North Warrandyte, where I live, is an edgy kind of place right on the edge of metropolitan Melbourne. Australia Post and the Nillumbik Council don’t like our bumpy street , so once a week we half dozen home-owners trundle our correctly coloured bins down to the corner and, when we remember, pick up mail from the row of letter boxes on the same corner. Living here suits me, thanks in part to the internet that opens me out to the world beyond this little valley.

Monday to Friday the Cath News website keeps me in touch with my catholicity and that’s the place I began to notice a word that was new to me- synodal. It constantly popped up in churchy words from Bishops and lay people, accompanied by invitations to participate In zoom sessions about synodality. To quote Pope Francis, synodality is “an invitation to all Catholics to be united in harmonious diversity, where everyone can actively participate and where everyone has something to contribute.”
If there is to be synodality, then our religious faith needs to be adult, something we own, not a long ago ritual in which we had no say. The mix of childhood memories, ideas, beliefs, devotions, church-words and beliefs peculiar to different times and places that we inherited, needs to be sifted for truth and relevance in the everydayness of our adult lives.
Adult faith is not an affirmation of a creed, an intellectual acceptance of God, or believing certain doctrines to be true or orthodox, although those things might well be good. It means moving to the deepest part of oneself, the place where we are most ourselves and where we can safely acknowledge our fears, our addictions, our insecurities, our memories, as we grapple with the mystery we call God.
Faith cannot be lived in isolation from who and where we are. That’s where the basics of faith lie hidden and that’s especially true for women, who are more inclined to embody faith than males who have been mostly responsible for distorting it into an exacting and negative rule book. Core beliefs, like Jesus’ life, death and resurrection, sin and forgiveness and prayer are givens, but some customs and traditions that have grown out of those doctrines really miss the point.

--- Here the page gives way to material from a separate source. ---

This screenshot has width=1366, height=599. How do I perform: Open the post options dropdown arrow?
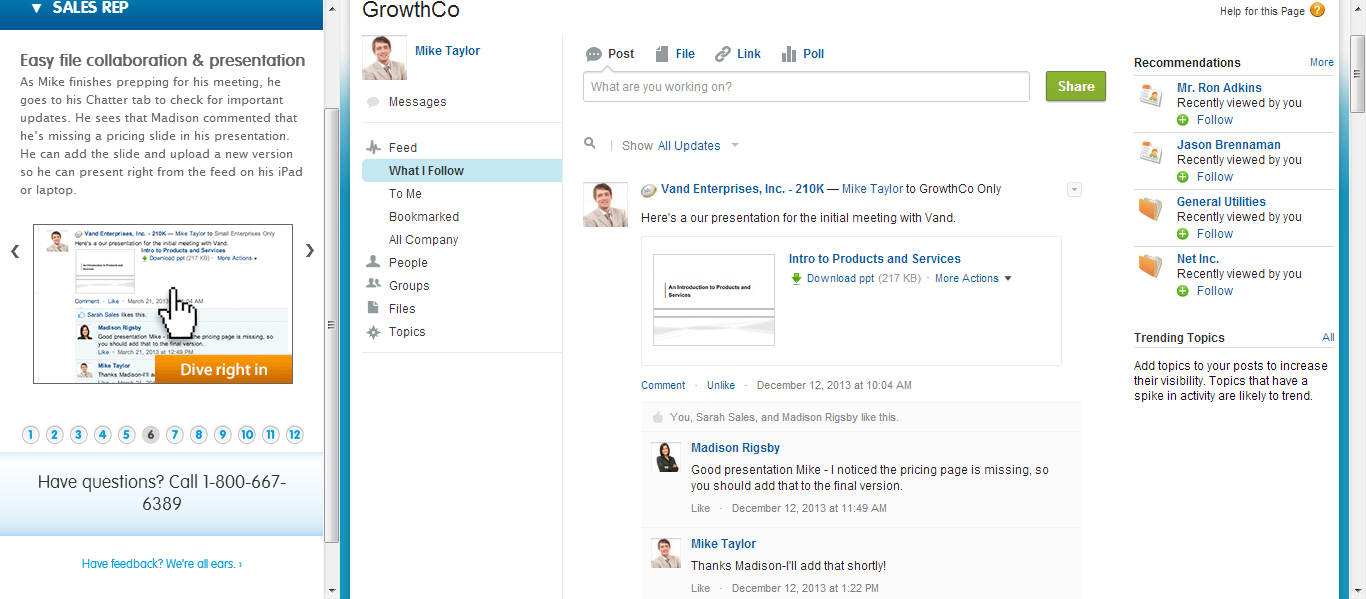(1074, 190)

As my faith has unfolded from the institutional approach taught and caught in my family and school , and on through what has been a smorgasbord of faith experiences, I’ve discovered that the creedal basics of my childhood religious faith haven’t changed. How I experience and live them has. Today, if I was asked about my religious beliefs, it would go something like this.

I believe that God is the name we give to the mysteries in which we live–mysteries like LOVE that is always there, somewhere, if I look closely enough, in the mystery of LIFE that keeps on renewing itself, showing me God’s face in the majesty of rolling surf, the peace of early morning mist playing hide and seek with the trees, the joy in the faces of children at play in the most unlikely of places. God is in somewhere in the fleeting memory of the one-on-one closeness of my new-born self and my mother that is imprinted in me, an all-is-well feeling that I sometimes experience.

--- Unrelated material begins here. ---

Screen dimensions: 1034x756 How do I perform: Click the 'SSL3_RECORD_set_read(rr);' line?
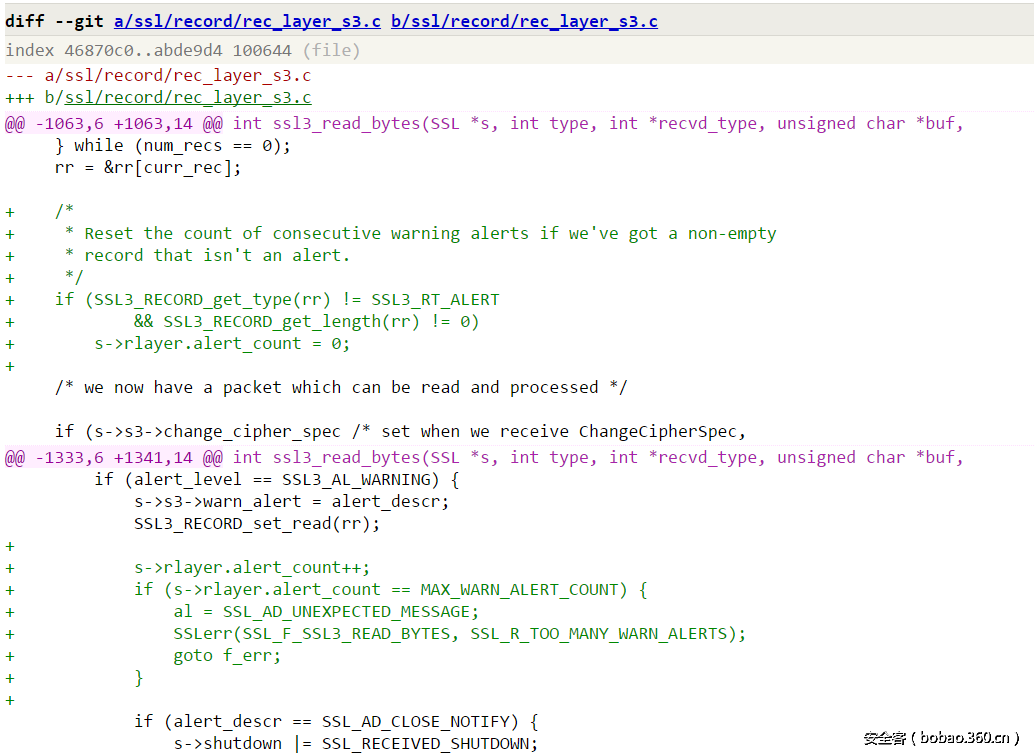point(257,523)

I believe that Jesus is God-made-man. By today’s measure he lived a very short life before being executed by a foreign power with the connivance of the Jewish religious authorities, and then regained life- and that’s another mystery. I believe Jesus left us the blueprint for a life that had one, all-encompassing message: Love one another.
Just this month, Jessie Rogers an Irish biblical scholar speaking about synodality, said that if catholics “hold on too tightly to how God acted in the past, they might overlook the new thing that God is doing in the present”.
It seems to me I’ve been on an edge for a long time, waiting for the Catholic Church to begin its return to its roots, respect listening and cherish diversity. It’s called synodality.